Of course, before breast cancer can be treated, it must be found, which is why routine mammograms are so critical, said Dr. (Maj.) Shannon Gaffney, 60th MDTS Mammography Clinic officer in charge.

“We have to screen a significant portion of the population to find cancers and the point of screening is to find small cancers that can be treated much easier,” said Gaffney. “The alternative to screening is waiting until someone feels a lump in her breast and that could mean the cancer is at an advanced stage which could mean more extensive treatment. The focus of screening is to find early stage breast cancers that are less than a centimeter in total size.”

Those cancers are sometimes so small, Gaffney stressed, they are only found by using sophisticated X-ray technology, such as 3-D mammography (tomosynthesis).

“Every woman at DGMC has a mammogram with tomosynthesis (3-D imaging), which helps us detect small cancers and prevent false positives,” said Gaffney. “We will soon start 3-D-guided biopsies as well near the end of March.”

Before 3D imaging was available, breast cancer screening was primarily performed using 2-D technology, said Velez-Nicholas.

“The 3-D images allow us to scan the entire breast which provides a much better picture of the breast and where the cancer is located,” she said.

The technology has enabled the Mammography Clinic to detect cancers at a rate that’s higher than the national benchmark.  

“In 2017, we did 2,357 screening mammograms and found a total of 24 cancers,” she said. “The national benchmark is about three to five cancers per 1,000 screening exams, so we are detecting cancers at a higher rate than what is generally expected.”
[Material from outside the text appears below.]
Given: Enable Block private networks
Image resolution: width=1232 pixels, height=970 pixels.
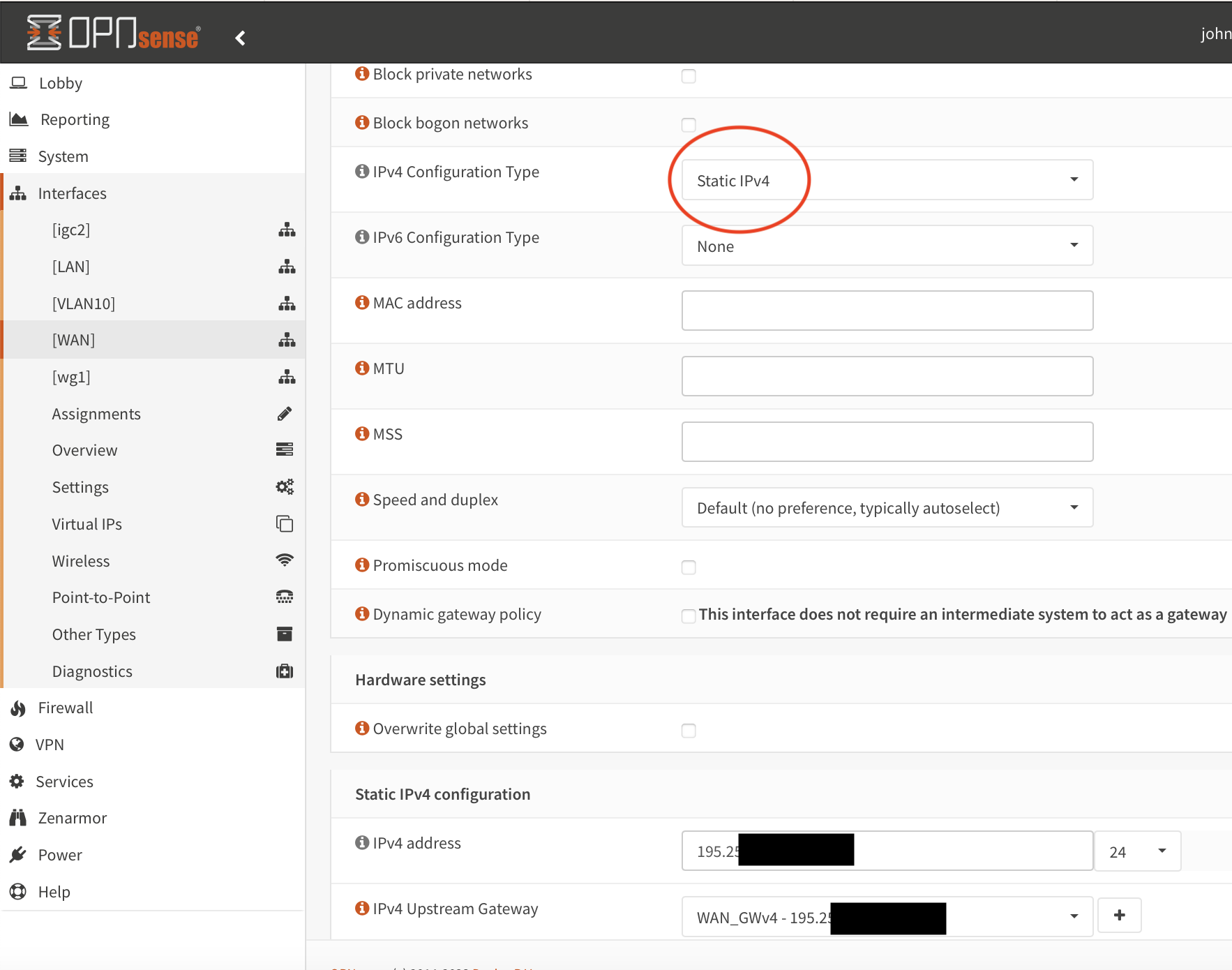Looking at the screenshot, I should (x=689, y=76).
 Gaffney said those results show why it’s vital women 40 and above are routinely screened for breast cancer. Women who discover a lump on their breasts or are concerned about something they found during a self-exam, must first see their primary care manager before being referred to the Mammography Clinic. However, asymptomatic women 40 and above can self-refer and schedule a screening mammogram appointment by contacting the Mammography Clinic directly.

 Additionally, women who have a strong family history of breast or ovarian cancer, may need to begin screening exams earlier than age 40. These patients should contact their PCM to discuss their risk factors.
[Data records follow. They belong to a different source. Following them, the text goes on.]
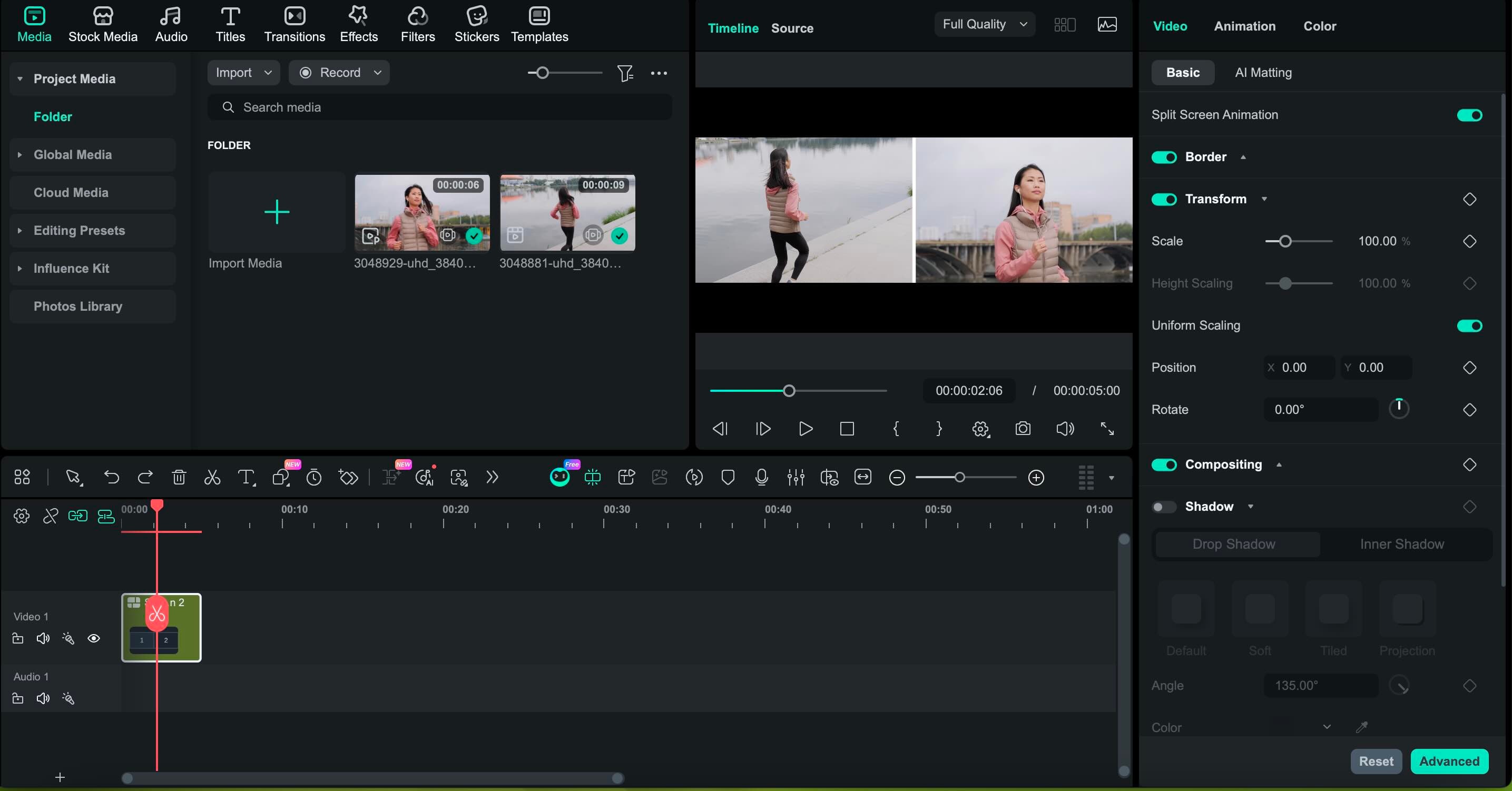Disable Uniform Scaling
The width and height of the screenshot is (1512, 791).
1469,327
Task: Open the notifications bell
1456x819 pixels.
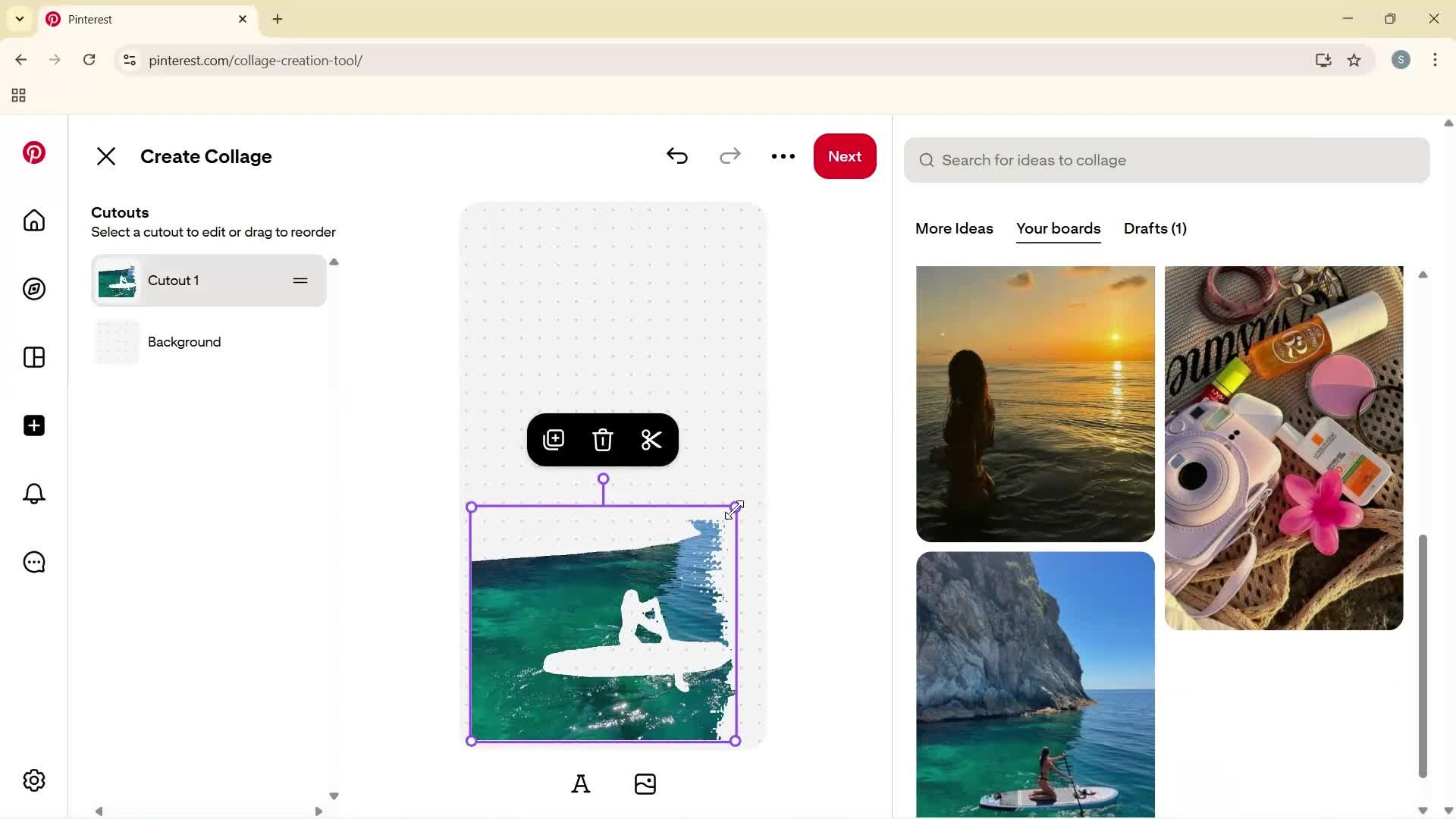Action: point(33,494)
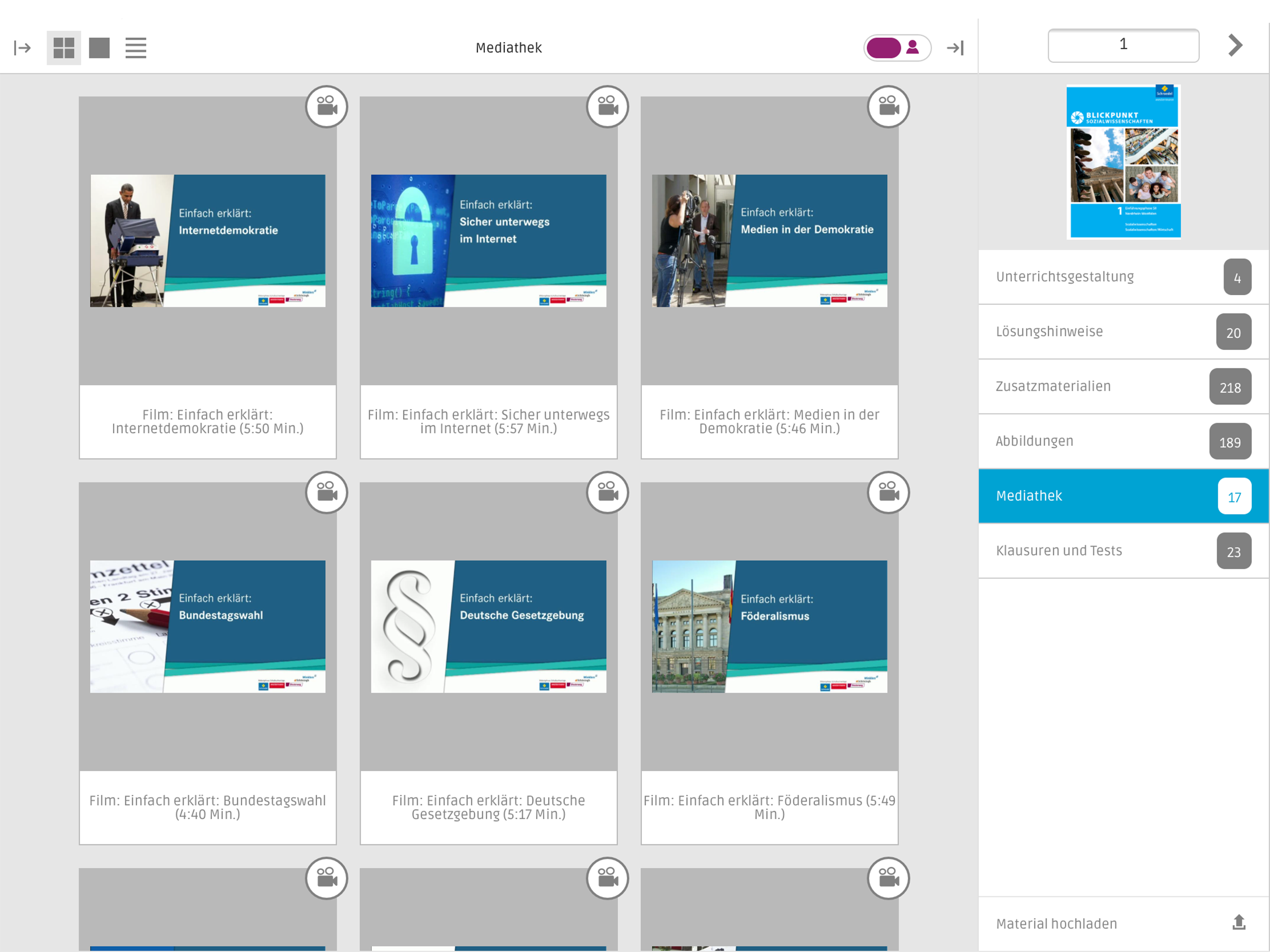This screenshot has width=1270, height=952.
Task: Click the Blickpunkt Sozialwissenschaften book cover
Action: click(x=1123, y=162)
 Gaffney said her team has started a letter writing campaign to encourage women to obtain annual screenings.

 “Many women may forget to get a screening annually and could go several years without having a screening done,” she said. “To combat this we are starting to send out reminder letters to our patients. We mailed about 200 letters in February. Many women haven’t had a mammogram for up to five years and we want to encourage those women to come in and get their screening done.”
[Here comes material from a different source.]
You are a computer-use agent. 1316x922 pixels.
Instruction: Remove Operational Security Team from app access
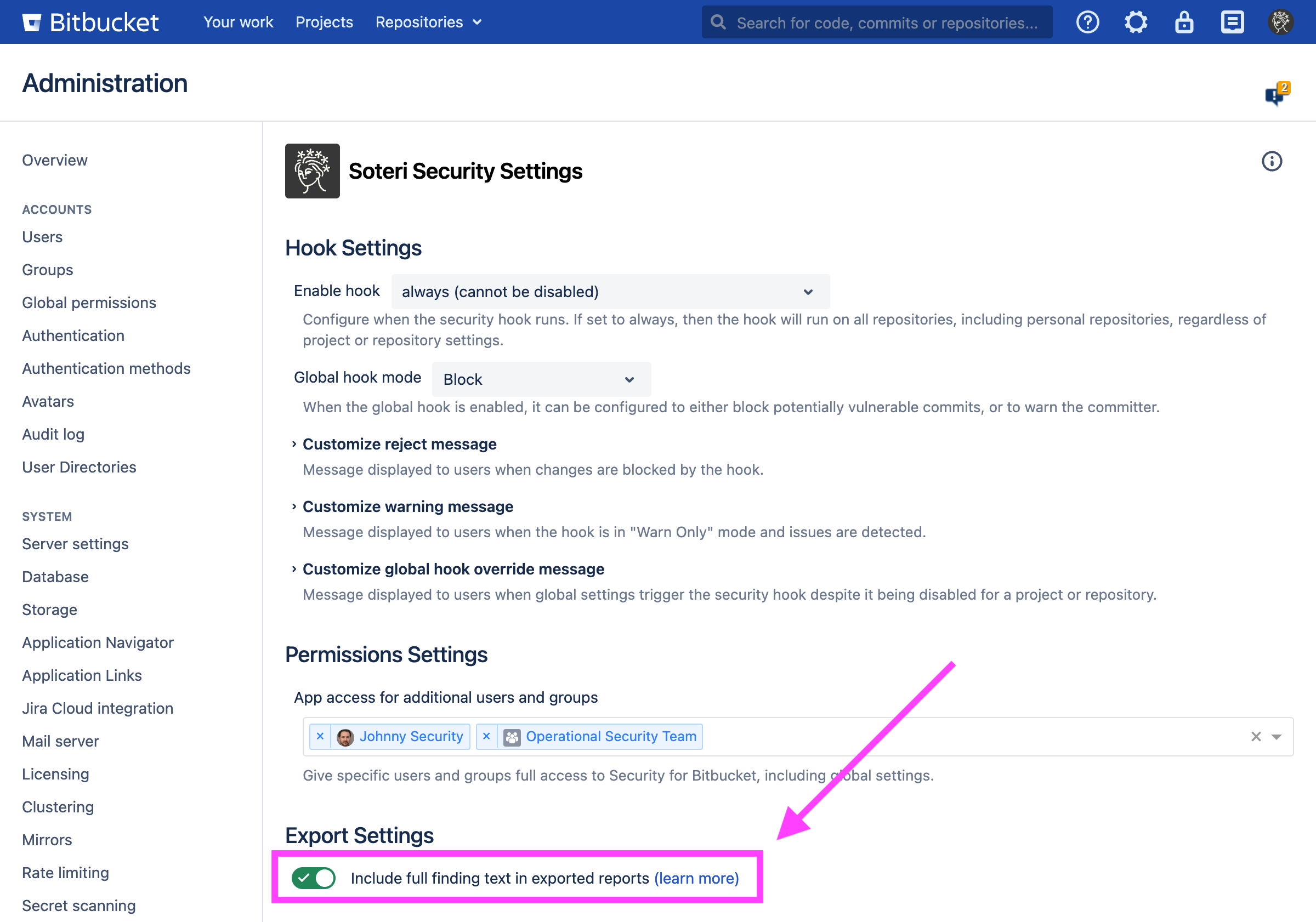[x=486, y=736]
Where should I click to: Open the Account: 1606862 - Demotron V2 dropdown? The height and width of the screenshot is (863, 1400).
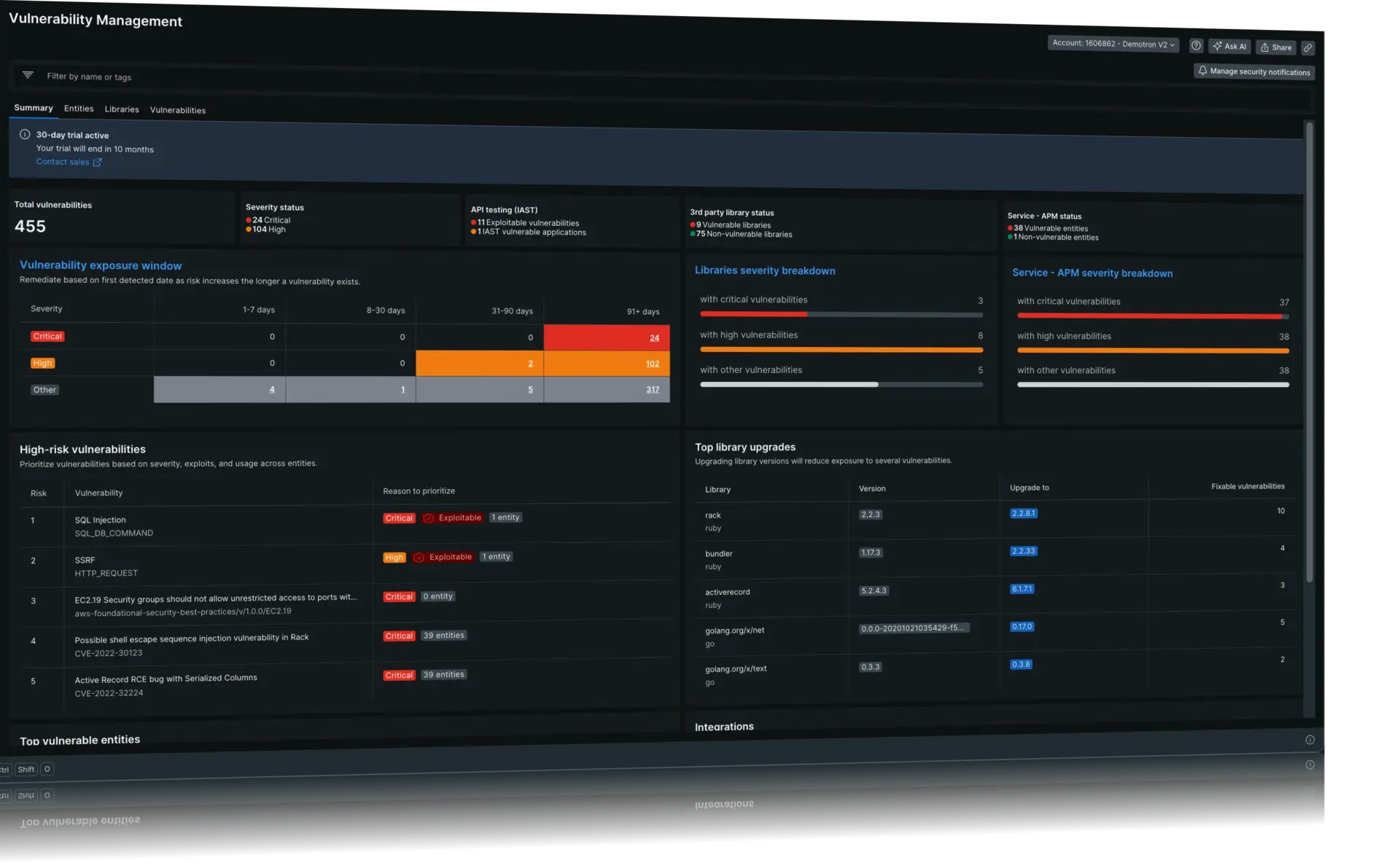[x=1112, y=44]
 Senior Airman Paige Ortberg, 60th MDTS mammography technologist, is one of the technicians who performs mammograms in the Mammography Clinic. She said she averages about 14 patients a day, one every 30 minutes.

As a technician, she’s responsible for performing mammograms and assisting doctors with additional imaging if cancer is discovered.

She said she enjoys her job.

“The job is very rewarding,” she said. “Most people come in to figure out if they have cancer or not. It’s kind of a scary thing for someone to hear they have cancer. Being able to make them feel comfortable and want to come back again is something I take seriously. We are here for them throughout the entire process. To be able to help women through all of that is very rewarding.”

Providing the best care to patients is the best part of the job, said Velez-Nicholas.

“Our patients are so thankful when we find their cancer early and that we helped them,” she said. “We don’t simply screen them and send them away. We do everything. If a surgeon decides to operate, we assist them with that. We help our patients through the whole process and that experience is very rewarding.”